The Palestinians in Gaza got the message on the first day when Israeli warplanes struck numerous targets simultaneously in the middle of a Saturday morning. Some 200 were killed instantly, shocking Hamas and indeed all of Gaza, especially because Israel’s antirocket attacks in previous years had been more measured.
When Hamas’s prime minister, Ismail Haniya, appeared on Hamas television from his hiding spot last Monday, he picked up on the Israeli archetype, referring in Arabic to the battle under way as “el harb el majnouna,” the mad or crazy war.
For most, of course, feeling abused like this has created deep rage at Israel.
And that rage will breed madness from the Palestinian side. Even now, schemes and plots are being hatched to take revenge. What nation expects that it can go whale on its neighbor and not pay a price?
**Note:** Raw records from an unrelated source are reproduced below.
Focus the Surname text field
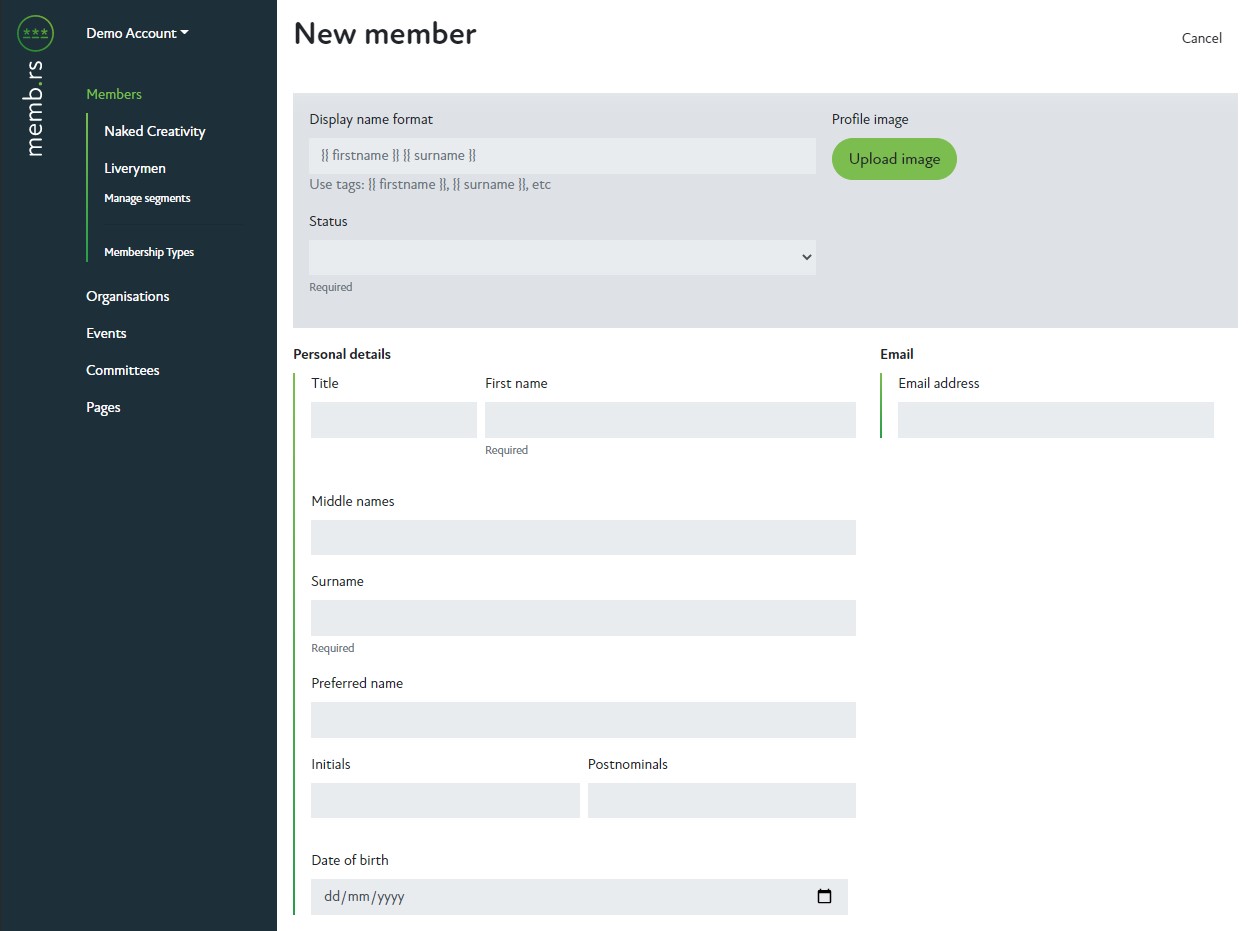 (x=583, y=618)
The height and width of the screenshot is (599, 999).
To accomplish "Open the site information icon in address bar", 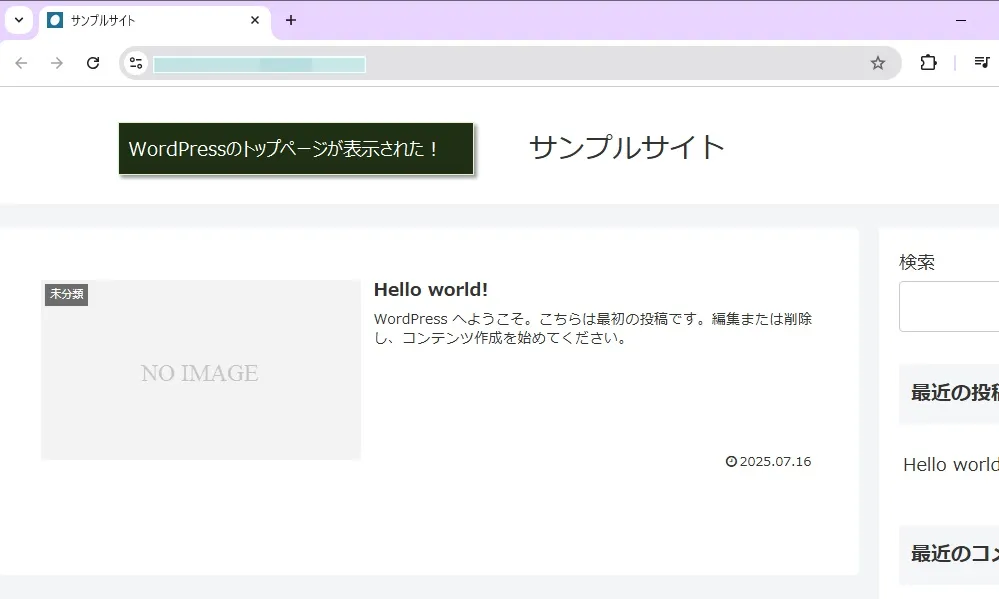I will point(136,63).
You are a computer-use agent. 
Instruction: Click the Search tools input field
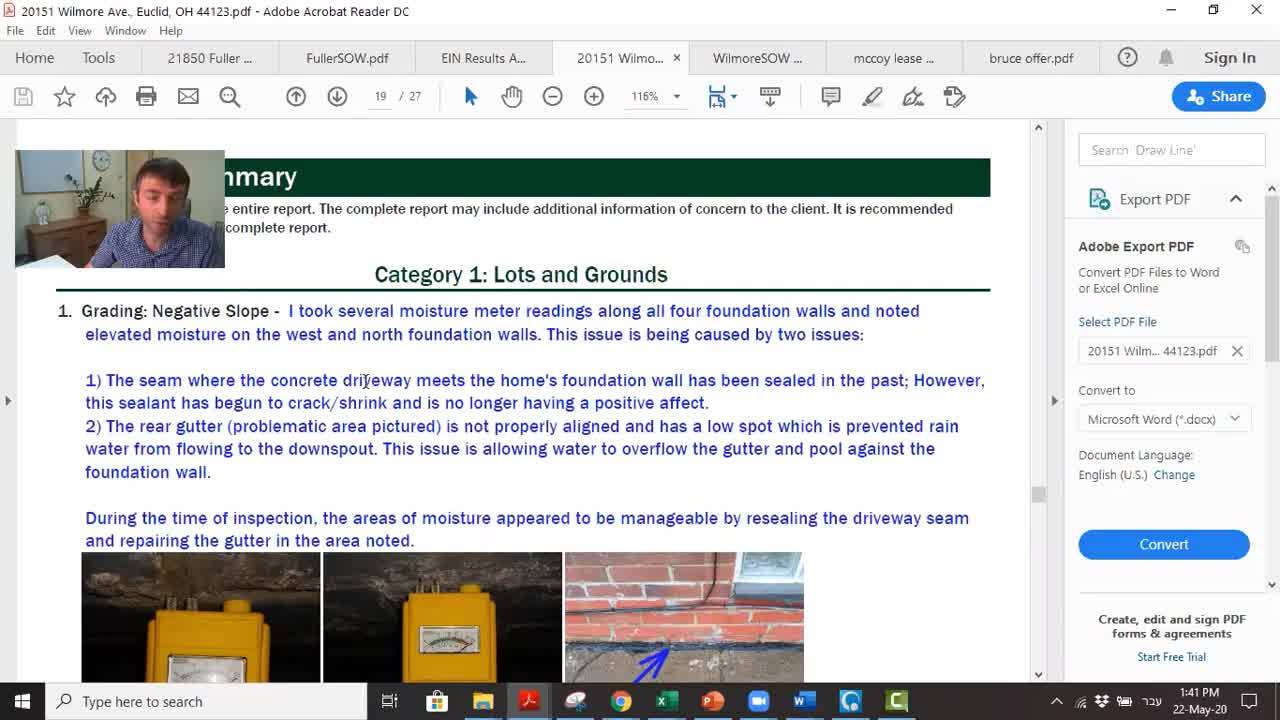(1171, 150)

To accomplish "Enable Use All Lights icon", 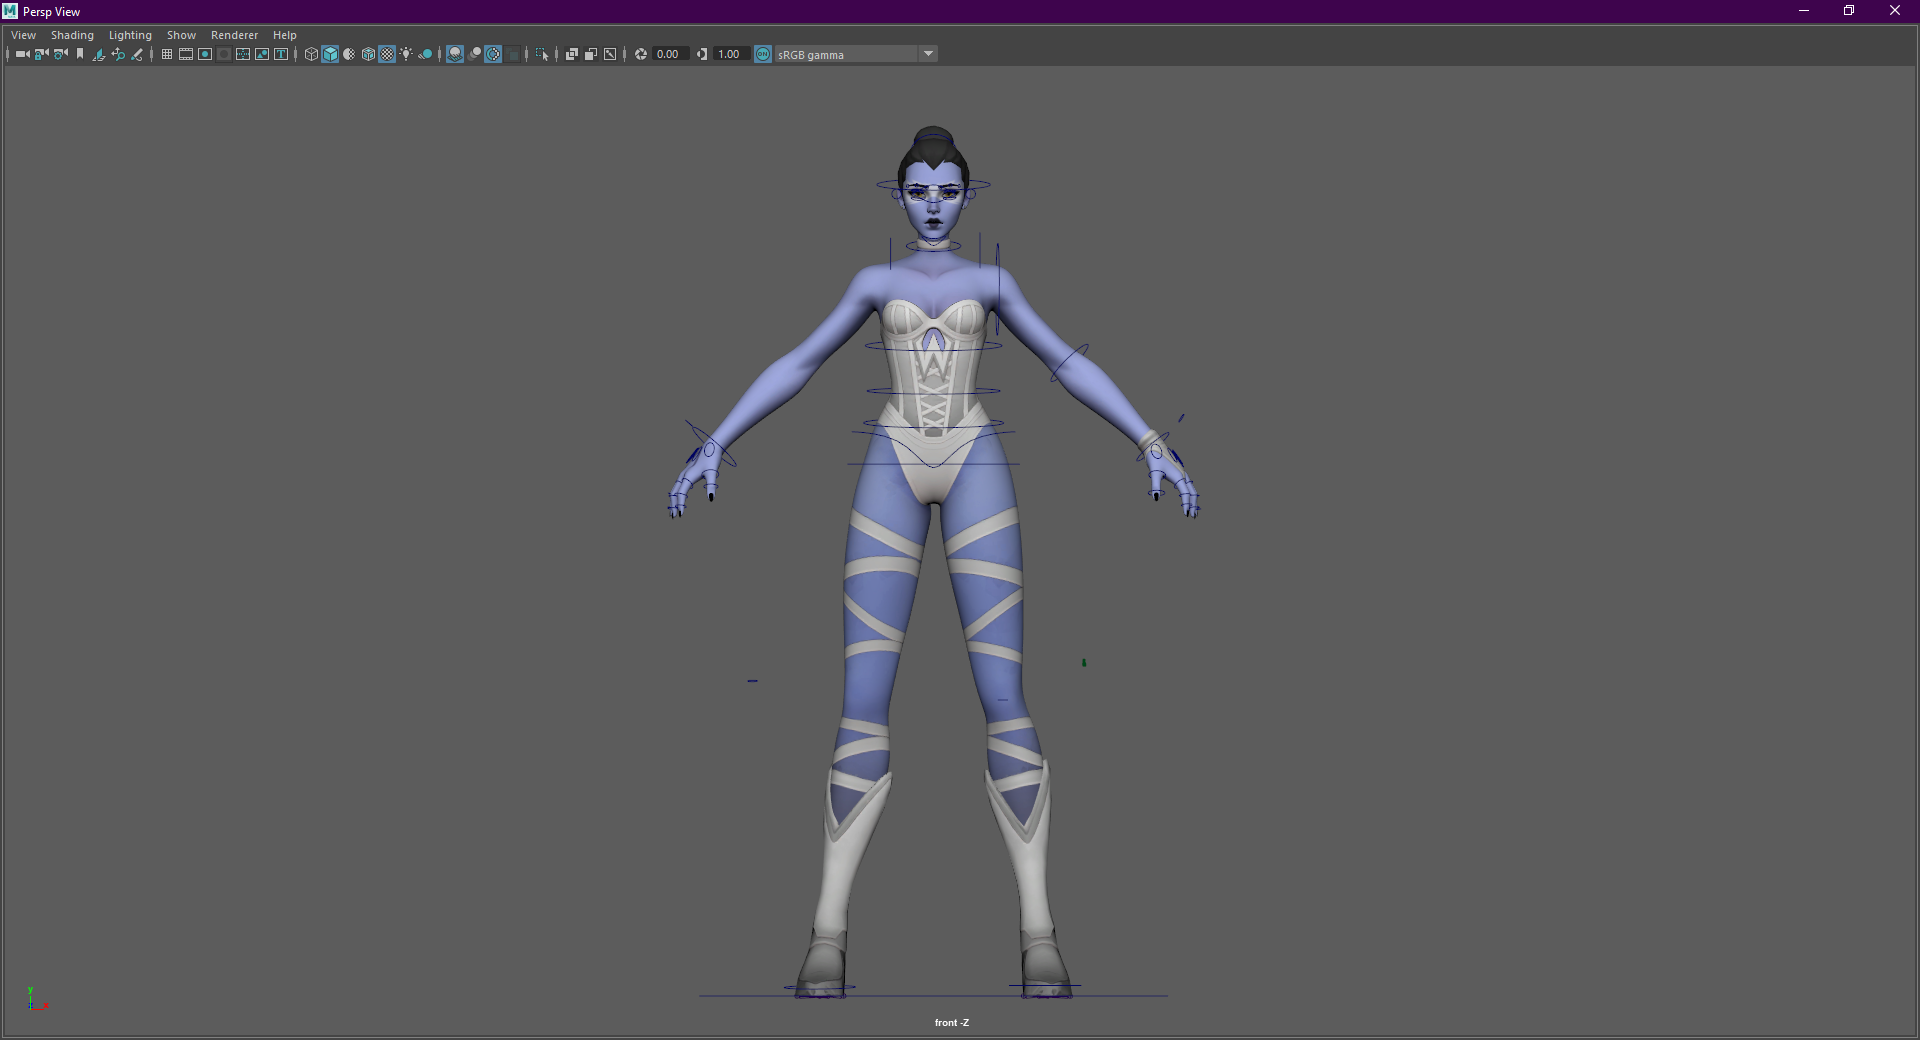I will tap(406, 54).
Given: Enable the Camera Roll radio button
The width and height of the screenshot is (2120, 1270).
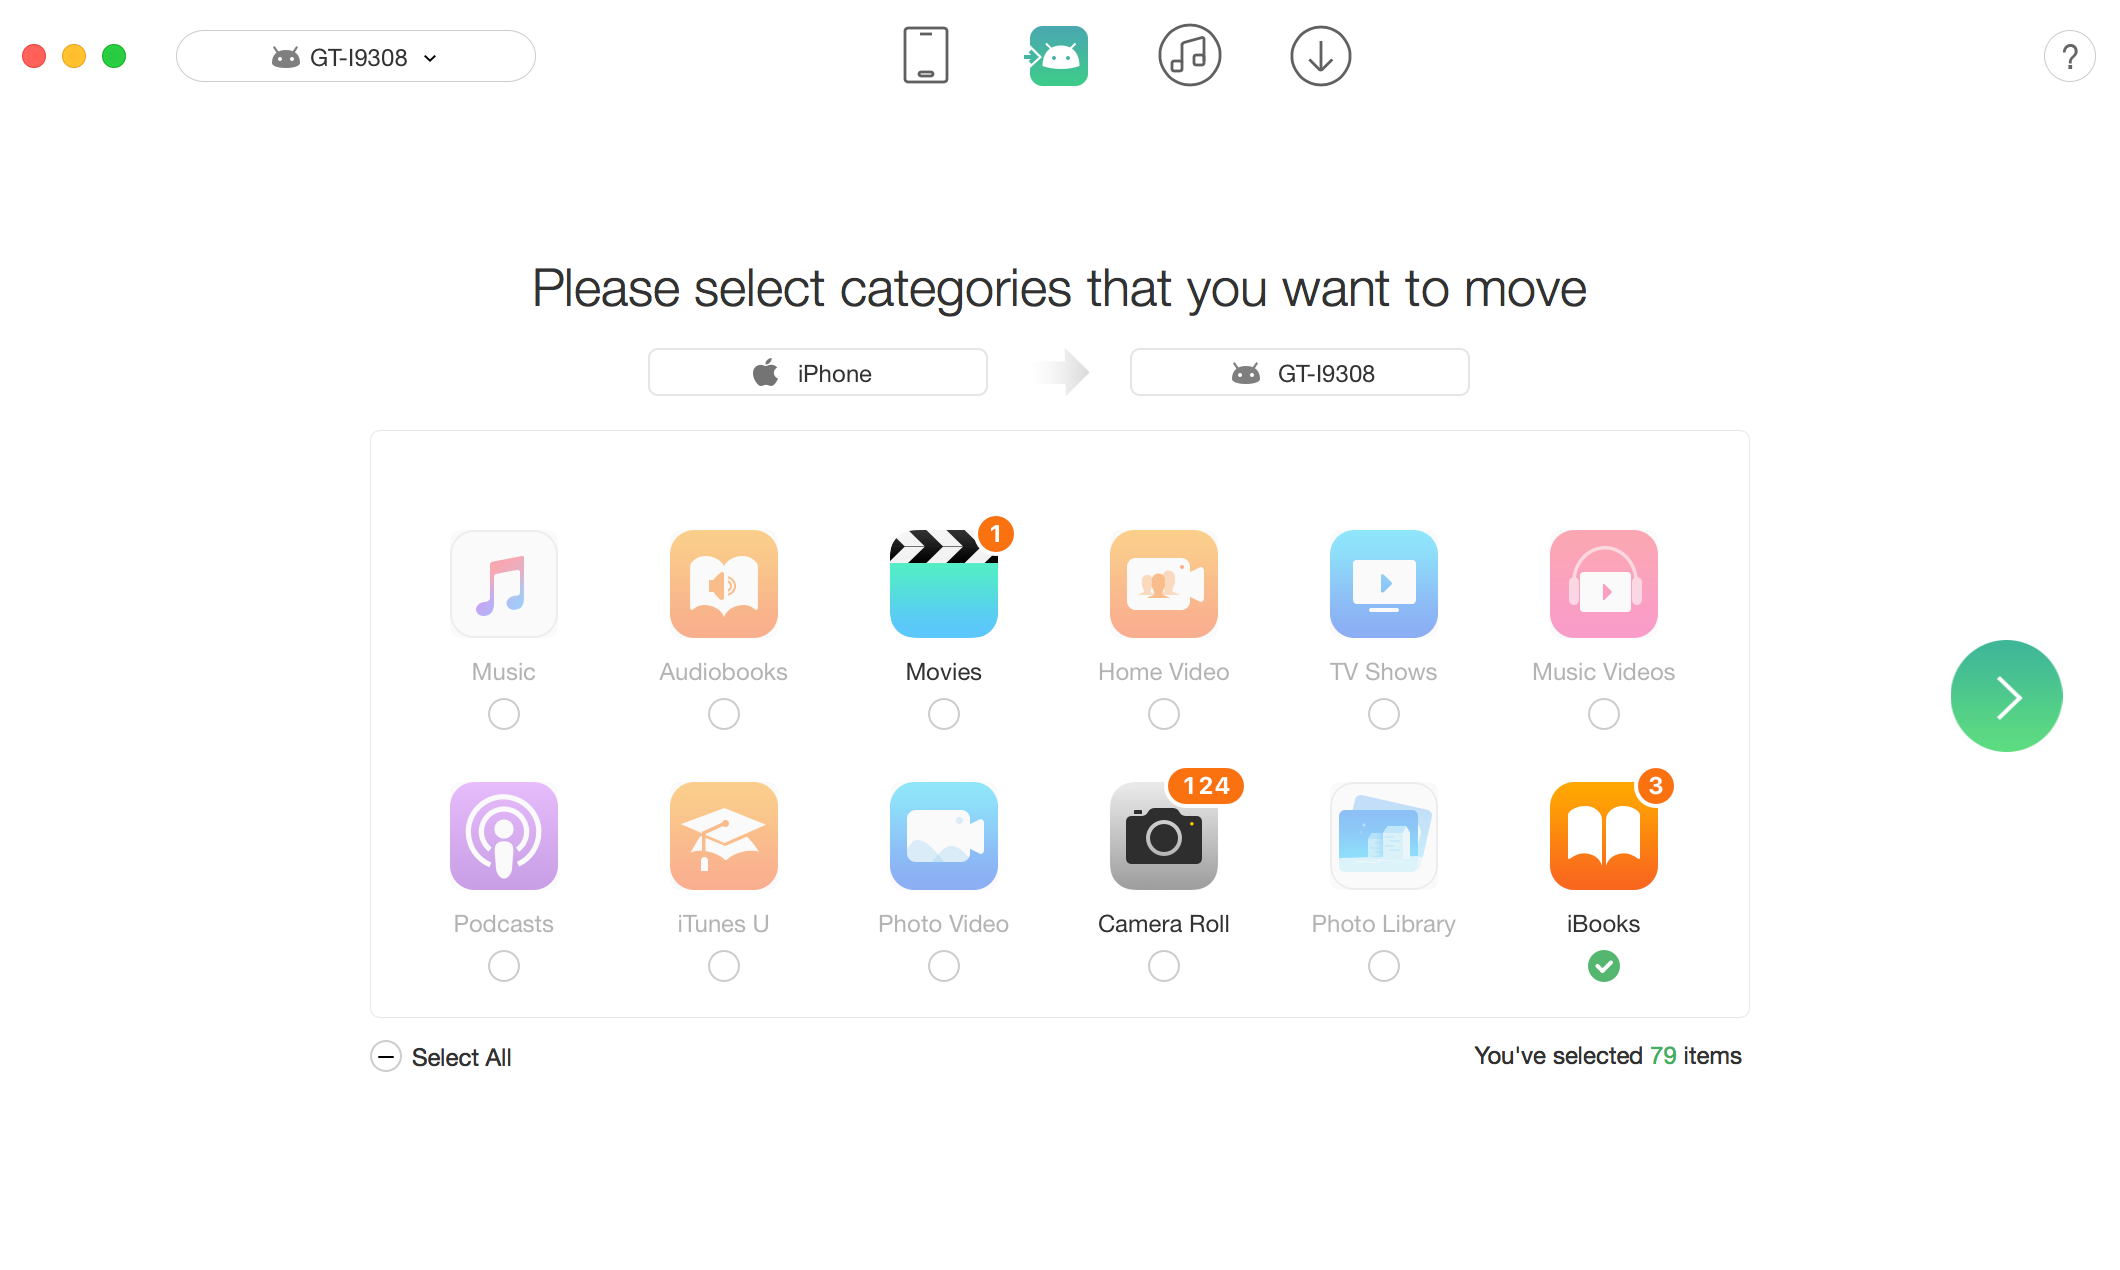Looking at the screenshot, I should (1162, 965).
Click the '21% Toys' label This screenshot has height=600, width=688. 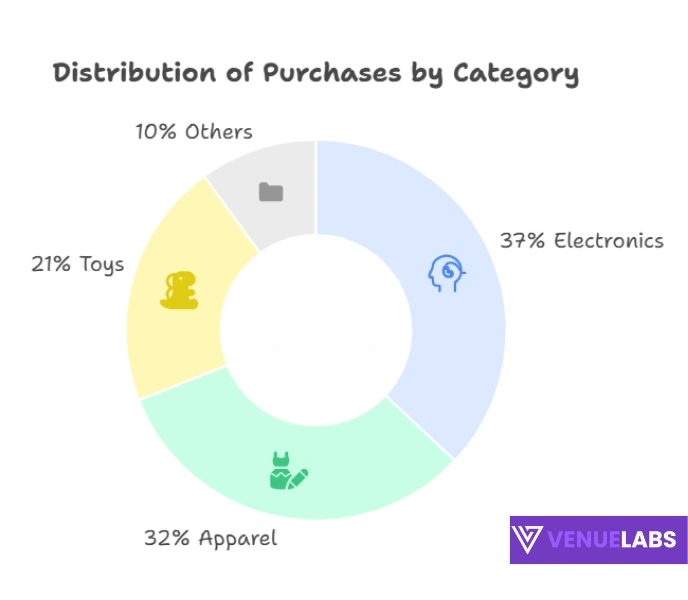click(x=78, y=265)
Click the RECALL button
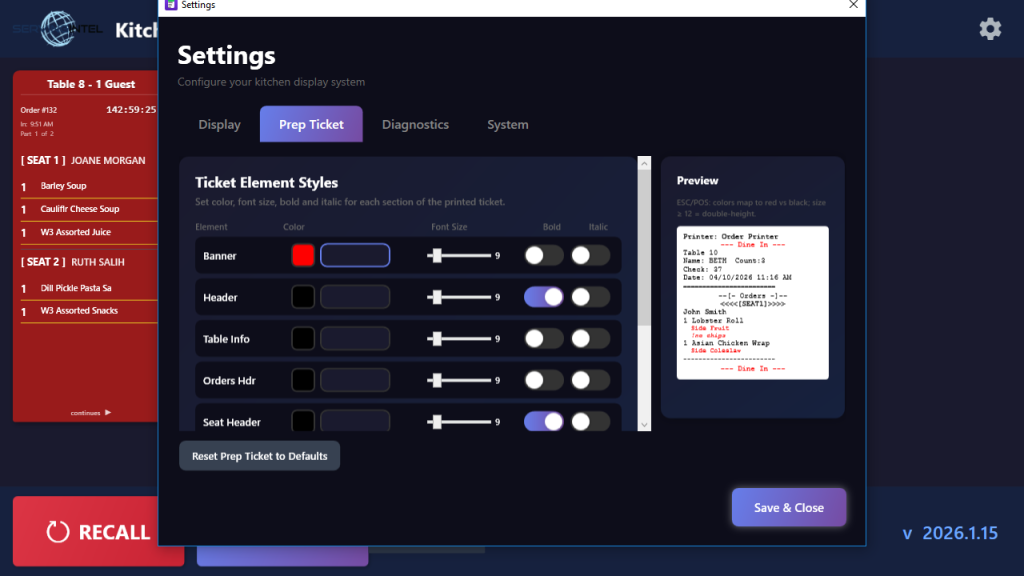The image size is (1024, 576). pyautogui.click(x=98, y=532)
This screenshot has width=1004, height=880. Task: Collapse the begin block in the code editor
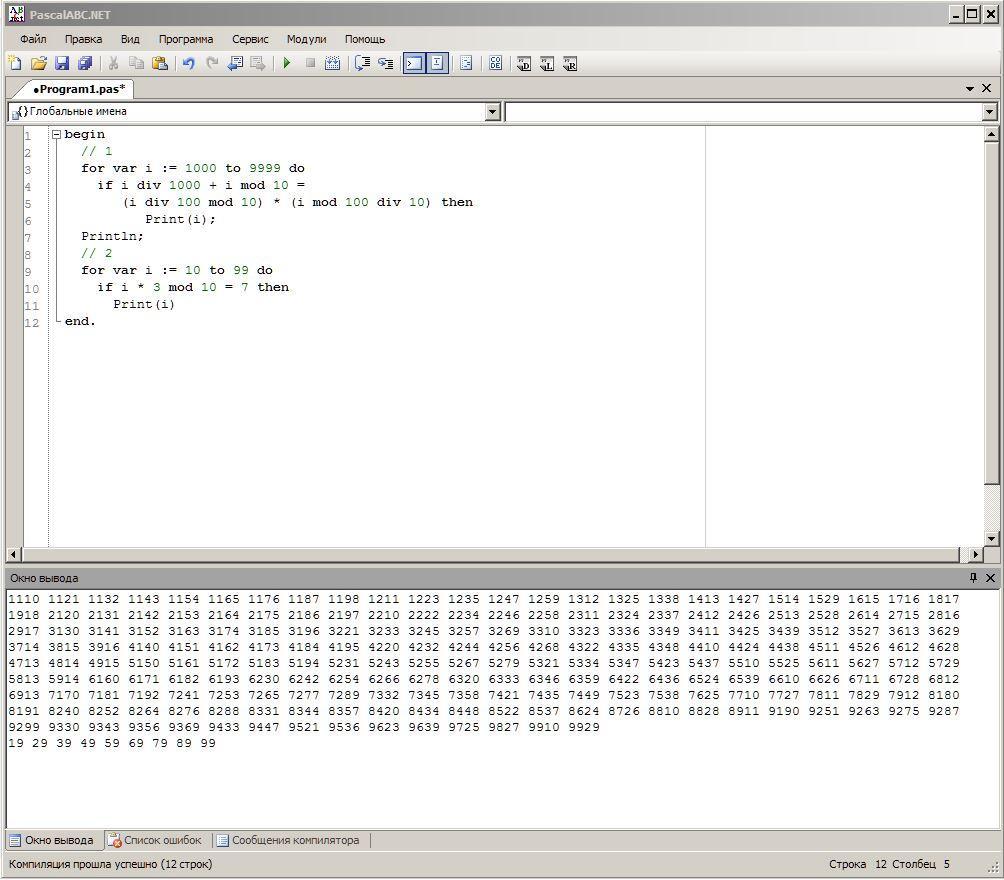(x=56, y=135)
Bronner’s next passage confirms this:
“If you want to make peace with the Palestinians, they are tired of bombs, drones and planes,” said Mohammad Abu Muhaisin, a 35-year-old resident of the southern city of Rafah who is affiliated with Fatah, the rival to Hamas that rules in the West Bank and was ejected from Gaza in June 2007. “But a guy whose child has just been killed doesn’t want peace. He wants war.”
There are, however, limited indications that the people of Gaza felt such pain from this war that they will seek to rein in Hamas.
There are limits to the Crazy Eddie strategic doctrine and Israel has discovered them. It should also remember that Crazy Eddie offered those low prices so long the company finally went out of business. Electronics retailers don’t seem to have a long shelf life. I hope Israel’s will be longer.
Giora Eiland provides further evidence of the delusions at the heart of Israeli military thinking:
…Eiland, the former national security adviser, noted that Israel “can destroy the infrastructure of the regime, and that is much more painful than only hitting military targets.”
“The regime will be under pressure to stop the violence and will be careful not to repeat this experience again,” he said. “Due to the terrible devastation on the ground, there will be a lot of political pressure.”
Does he really believe that a country that has virtually nothing has “infrastructure” whose loss will cause significant pain or pause to Gazans? Loss of a parliament building, police station, university–this is what Eland believes will rein in Hamas? Who is he kidding? Any Palestinian schoolboy or girl would be able to tell him there is no building more sacred to them than an idea–the idea of national freedom. How can bombs take that away from them?
What pressure will Hamas be under to “stop violence?” That presumes Gazans blame Hamas for this violence. It presumes they will hold Hamas accountable by removing them or turning their backs on them. Will that happen? Do I hear any wagers from you, my readers?
Unfortunately, the only sanity coming from the ranks of Israelis emanates from people like this who have virtually no impact on the army’s thinking:
Shlomo Brom, a researcher at the Institute for National Security Studies at Tel Aviv University and a retired brigadier general, said it was wrong to consider Hamas a group of irrational fanatics.
“I have always said that Hamas is a very rational political movement,” he said. “When they use suicide bombings, for example, it is done very consciously, based on calculations of the effectiveness of these means. You see, both sides understand the value of calculated madness. That is one reason I don’t see an early end to this ongoing war.”